Oil price outlook may be more resilient than expected

The demand slump notwithstanding, the oil price outlook may be more resilient than many suspect
Oct. 26, 2001
4 min read

Is the oil market emulating Chicken Little with regards to the Organization of Petroleum Exporting Countries and oil prices? Every day lately, it seems that OPEC officials find themselves spin-doctoring the latest bobble in oil prices as a sign that the group may or may not cut production at its upcoming ministerial meeting.

A recent column in this space quoted an analyst commenting on OPEC's new-found adeptness at "talking up the market." Now is seems as though the market is talking itself up or down, as each new prognositication about what OPEC can or cannot do on production levels immediately becomes a self-fulfilling prophecy.

The bandwagon effect is well under way now, and some kind of consensus is trying to rear its ugly head that OPEC is helpless to prevent a price collapse. Chew on this, though: Given where projections of oil demand have fallen in recent months and the level of existing OPEC production that is in excess of quota now, why haven't oil prices collapsed already?

The fundamentals of the market today would suggest a $25/bbl price (for OPEC's marker basket of crude) would seem unsustainable.

The International Energy Agency last week added to the growing list of forecasts that call for oil demand growth in 2001 and 2002 to remain below 1% as the global economy worsens in the wake of the Sept. 11 terrorist attacks on the US and the ensuing US-led military campaign against terrorism. This helps set the stage for another oil price collapse, the thinking goes, because OPEC would not undertake a production cut in the current economic and geopolitical climate for fear of being seen in the US as profiteering.

That now seems like a pretty superficial view of the current situtation, given the geopolitical complexities that are unfolding.

We've dealt at length in this space on what might happen if the military campaign spreads to include Iraq. There is no doubt that this would result in a substantial supply disruption by Baghdad, and oil prices would indeed spike.

But even setting this scenario aside for the moment, consider the news coverage of Pakistan's role in the war on terror. The Pakistani government has thrown in its lot with the US in efforts to bring Osama bin Laden and the Taliban to justice, despite the massive opposition with that country to the campaign (and to the US in general). The American public is getting a crash course in Islamic geopolitics, and they can see the price a moderate Islamic government pays for cooperating with the US.

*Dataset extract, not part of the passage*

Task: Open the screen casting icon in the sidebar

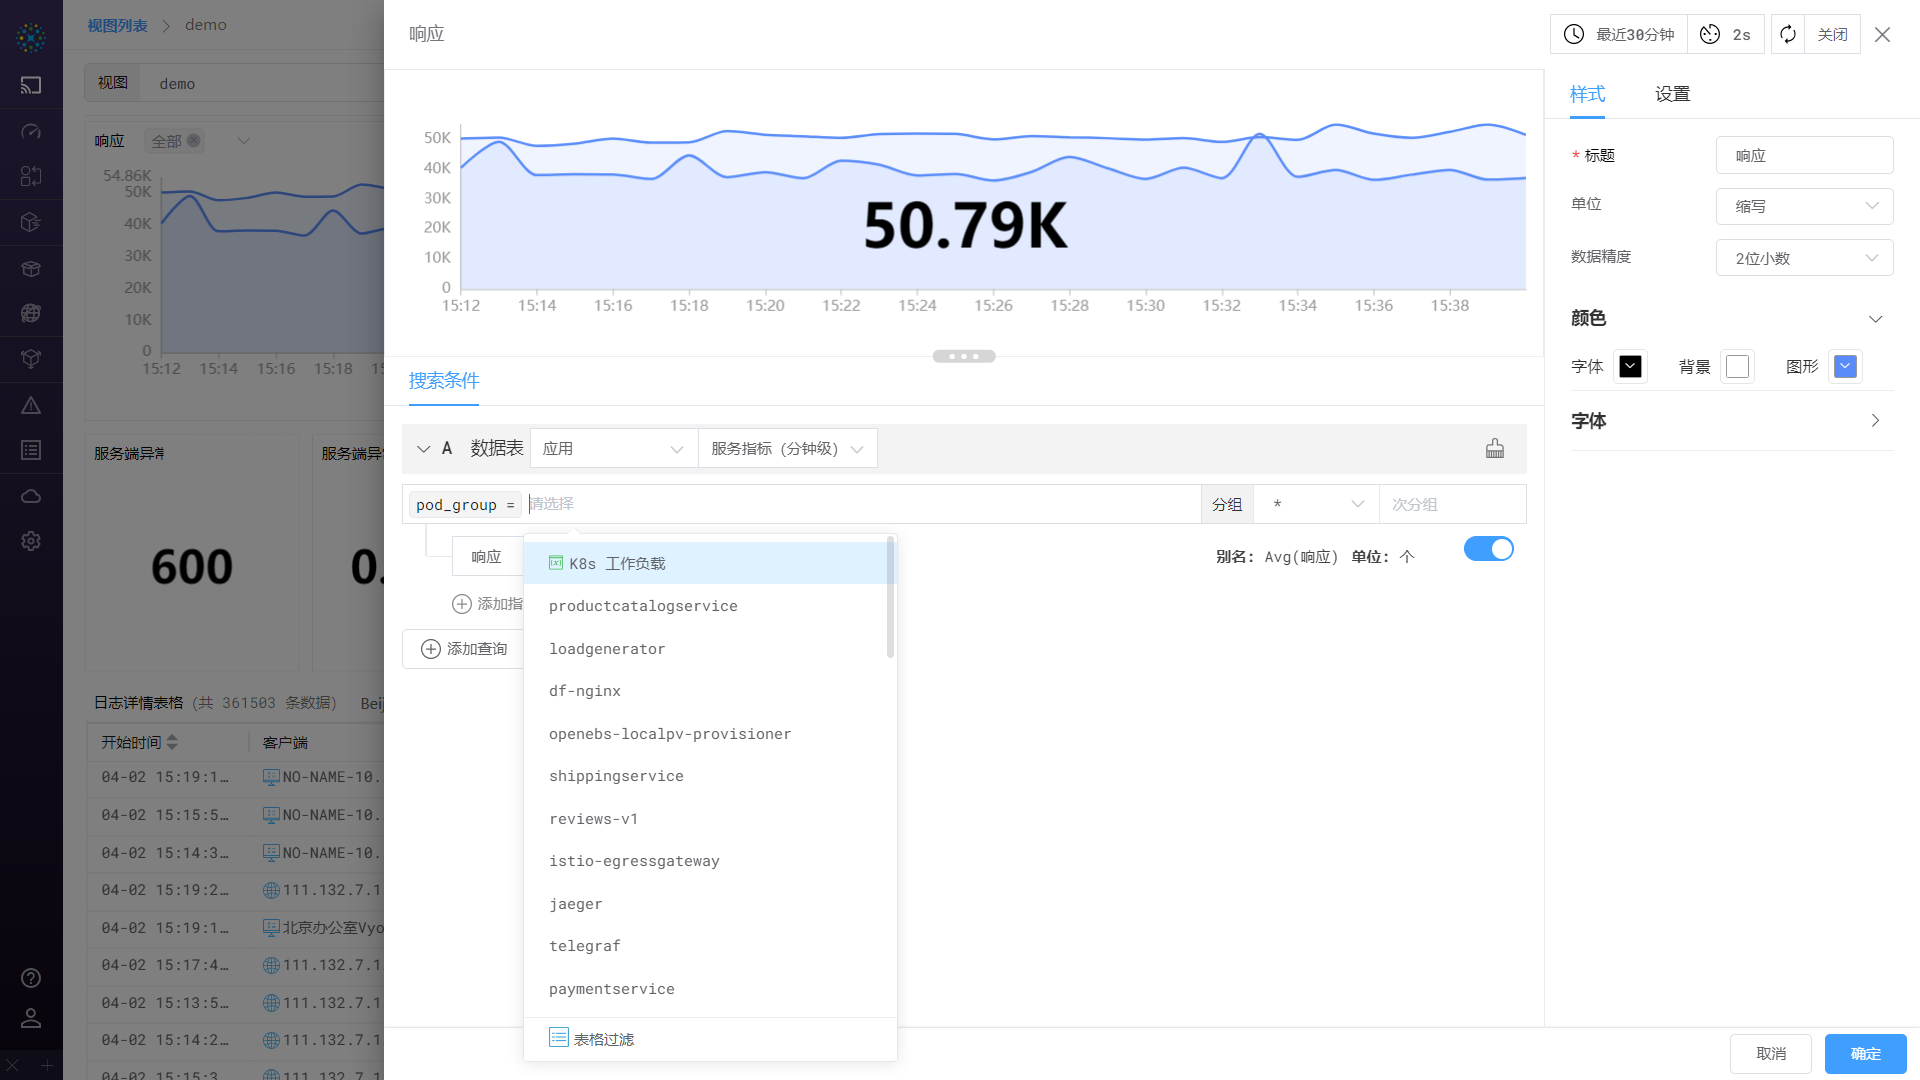Action: pos(31,86)

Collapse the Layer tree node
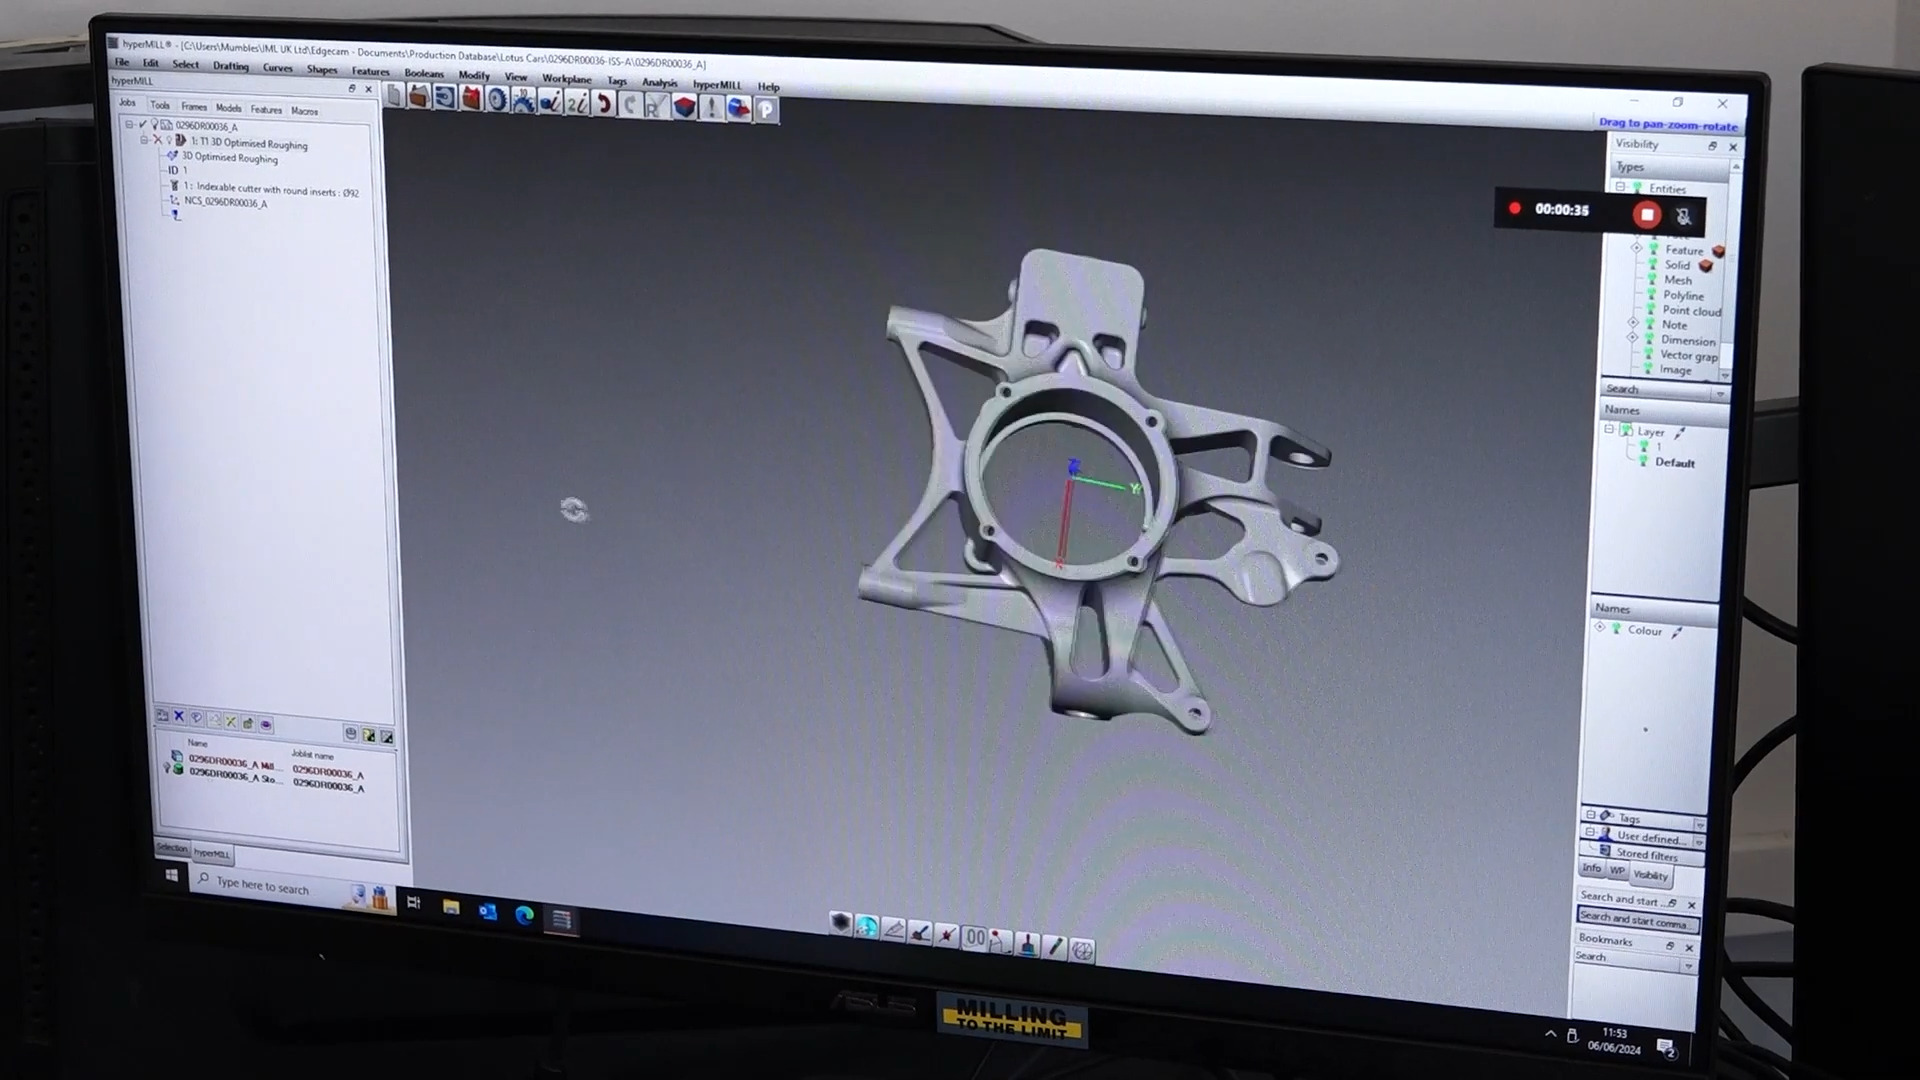pos(1609,430)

At the same time, the Bush administration is going to great lengths to mitigate the anger of Muslims by demonstrating extensive humanitarian gestures to the Afghan people and by reiterating its cautionary notes about ethnic profiling of Muslims. And the American people are trying to come to terms with a complete change in their personal behavior (try boarding a plane today), so they should be able to accommodate a a concept that gives moderate Islamic allies of the US a bit more latitude on the issue of allowing a $25/bbl oil price-even with resulting higher products prices. In short, given where gasoline and diesel prices are now, after marching south steadily for weeks, OPEC need only to cut output by 500,000 b/d in order to sustaig its targeted $22-28/bbl.

Even if Iraq were to cut off supplies tomorrow, oil markets already would have begun discounting the "war premium" of interminably continuing pressure on Persian Gulf oil exporters. With oil demand remaining stagnant, no prospect of a strong reconomic recovery in the near term, and contuing incremental growth in non-OPEC supply, oil prices probably would have collapsed already without the war premium.

This war premium isn't a big one-it doesn't have to be-but that's the nature of the function of oil commedities. As the likelihood grows that this will be a very long military campaign, then watch for increasingly volatile prices being sustained at fairly high levels.

Remember the Iran-Iraq tanker war? That one lasted 8 years, and there is ample evidence that the war premium added up to at least several dollars extra in the price of crude oil during the 1980s. The last thing the US needs is a friendly government in the Middle East falling to homegrown militants, and everyone in the Bush administration knows that.